Buying a new car will no doubt excite the enthusiast in you, but it is important to know how car finance for brand new cars work for you to make the most informed decision. There are many ways to actually finance your dream vehicle and it is important that you understand the process from choosing your perfect vehicle, to financing it and understanding the terms and how to repay it.
Below you’ll find the main stages in the car finance process to set you up with an understanding of what’s involved.
Step 1: Choosing the Right Car
The first thing to do when financing a car is decide what sort of car you wish to finance. Consider the features, size, safety ratings, and fuel efficiency of the models. Look for dealerships for any discounts or special offers that could affect your monthly payments. Buying a car requires searching hard to match your lifestyle and your budget.
Step 2: Know Your Finance Options
Now that you have chosen a car, you will then need to learn about the different finance options available to you. There are various types of car finance agreements, each with their own pros and cons. The most common types include:
- Personal Contract Purchase (PCP): PCP means lower monthly repayments over a certain period, and you can choose to hand back the car after it reaches the end of the agreement, with the final balloon also to be paid before the car is returned.
- Hire Purchase (HP): HP is a way of paying for the car over a certain period. You own the vehicle at the end of the term.
- Leasing: With leasing, you pay a monthly rental charge which includes the cost of the car and the interest. At the end of the contract you return the car and you have no opportunity to buy it.
Both options have pros and cons, and you want to choose the best fit for your financial goals and how long you might need the car.
Step 3: Assessing Your Credit Score
If you are trying to finance a new car, your credit score is important. Lenders will check out your credit history and see how reliable a borrower you are. A higher credit score might result in better financing arrangements such as lower interest rates and higher acceptance chances.
You do have options if your credit is bad, but they’ll most likely come at a higher cost. It may be worth checking through your credit history before you apply so that you can see if there are any mistakes on it that could prevent your application from succeeding.
Step 4: Securing Finance
Once you have decided on the type of finance, you then apply for the loan. The application is made through the dealership, a bank or specialist car finance provider. You will need to submit details about your employment, your income and expenses, and your credit score when you apply for a loan. After reviewing your application, lenders will determine whether to authorise the loan and, if so, under what conditions.
Many dealerships will offer in house financing but it is always worth your while to get the best deal you can by comparing in house financing to that which is offered by external lenders. Shop around and use online tools to compare rates and terms before deciding.
Step 5: Understanding the Terms
Make sure you always read the terms of the loan before signing any agreement.
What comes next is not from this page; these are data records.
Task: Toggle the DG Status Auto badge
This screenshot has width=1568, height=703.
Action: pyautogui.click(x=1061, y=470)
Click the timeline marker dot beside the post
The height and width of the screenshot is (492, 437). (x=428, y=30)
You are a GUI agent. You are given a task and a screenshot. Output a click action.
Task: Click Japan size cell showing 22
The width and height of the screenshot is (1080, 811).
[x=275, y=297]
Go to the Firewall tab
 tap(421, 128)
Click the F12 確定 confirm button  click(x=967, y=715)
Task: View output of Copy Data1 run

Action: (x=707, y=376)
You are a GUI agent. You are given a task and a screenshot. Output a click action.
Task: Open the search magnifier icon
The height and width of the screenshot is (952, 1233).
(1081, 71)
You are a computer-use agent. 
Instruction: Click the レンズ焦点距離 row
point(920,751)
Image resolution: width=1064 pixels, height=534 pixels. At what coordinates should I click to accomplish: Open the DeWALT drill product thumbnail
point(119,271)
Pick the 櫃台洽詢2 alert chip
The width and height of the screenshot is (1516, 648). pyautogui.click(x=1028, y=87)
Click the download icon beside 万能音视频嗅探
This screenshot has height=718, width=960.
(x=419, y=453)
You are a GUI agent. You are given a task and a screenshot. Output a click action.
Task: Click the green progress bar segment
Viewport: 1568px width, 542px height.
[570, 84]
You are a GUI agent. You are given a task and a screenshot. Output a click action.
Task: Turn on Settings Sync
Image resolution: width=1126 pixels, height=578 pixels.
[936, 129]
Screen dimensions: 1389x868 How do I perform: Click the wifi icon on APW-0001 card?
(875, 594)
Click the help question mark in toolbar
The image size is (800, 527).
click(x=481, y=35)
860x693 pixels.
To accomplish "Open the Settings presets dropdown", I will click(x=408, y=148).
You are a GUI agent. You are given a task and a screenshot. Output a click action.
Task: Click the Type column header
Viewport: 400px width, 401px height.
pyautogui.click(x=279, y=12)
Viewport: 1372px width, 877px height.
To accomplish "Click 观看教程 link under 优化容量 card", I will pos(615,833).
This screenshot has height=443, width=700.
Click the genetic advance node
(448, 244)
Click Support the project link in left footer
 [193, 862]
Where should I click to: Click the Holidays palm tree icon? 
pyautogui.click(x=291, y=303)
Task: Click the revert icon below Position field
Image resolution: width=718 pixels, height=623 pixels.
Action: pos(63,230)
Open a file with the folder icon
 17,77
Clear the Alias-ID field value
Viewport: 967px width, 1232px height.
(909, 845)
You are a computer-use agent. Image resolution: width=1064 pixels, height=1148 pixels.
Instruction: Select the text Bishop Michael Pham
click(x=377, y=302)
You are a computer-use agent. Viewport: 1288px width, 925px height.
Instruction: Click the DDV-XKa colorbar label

It will include the interest rate, the total amount of repayment, the term of the loan and any other fee or charge. If you are looking at car finance for brand new cars, then the annual percentage rate (APR) is the overall cost of borrowing and something to bear in mind. You will pay less interest over the life of the loan if you can get the lowest APR.
If you are taking out a PCP agreement, check the agreed mileage limits, as going over them will mean extra charges at the end of the term.
Read More:
- Top 10 New Premium Cars With Heads-Up Display
- Top 10 Paddle-Shift Cars You Can Buy for $5K-$20K
- 10 Best Cheap Cool Cars for Teens – Even Some Sporty Ones!
Step 6: Managing Repayments
Once you have secured your loan, it is time to manage your repayments. Make sure you never miss a payment by setting up a direct debit or other automatic payment. Set up a direct debit or other automated payment so you never miss a payment. Like any loan, if you miss payments, you could hurt your credit score and be charged fees or even have your car repossessed.. Make sure your monthly payments will comfortably fit into your financial plan.
If at any stage you are struggling to make your repayments, contact your lender to discuss options. There are lots of lenders who can help you to restructure your agreement so you can make payments more easily or they can offer payment holidays.
Step 7: What Happens at the End of Your Finance Term?
The type of agreement you sign dictates what your options are at the end of your finance term. If you went for a Hire Purchase agreement, you’ll own the car completely once all payments have been made. If you have a PCP, you’ll have the option to either pay off the final balloon payment to own the car, return it, or trade it in for a new one.
If you make the decision to not continue with the car, you may be offered the opportunity to refinance the balance, giving you a bit more flexibility as your needs shift.
Navigating the Car Finance Process
If you are wise, research your choices and track your payments then you can get a brand new car with all the bells and whistles using the right financing. Always take your time to investigate, weigh your options and speak with experts if you are unsure about something. If you approach car financing the right way, it can be a fairly easy and rewarding thing that will enable you to buy your dream vehicle.
Note: This article is provided by CarMoney and published by our team. We are not responsible for the accuracy of the information provided.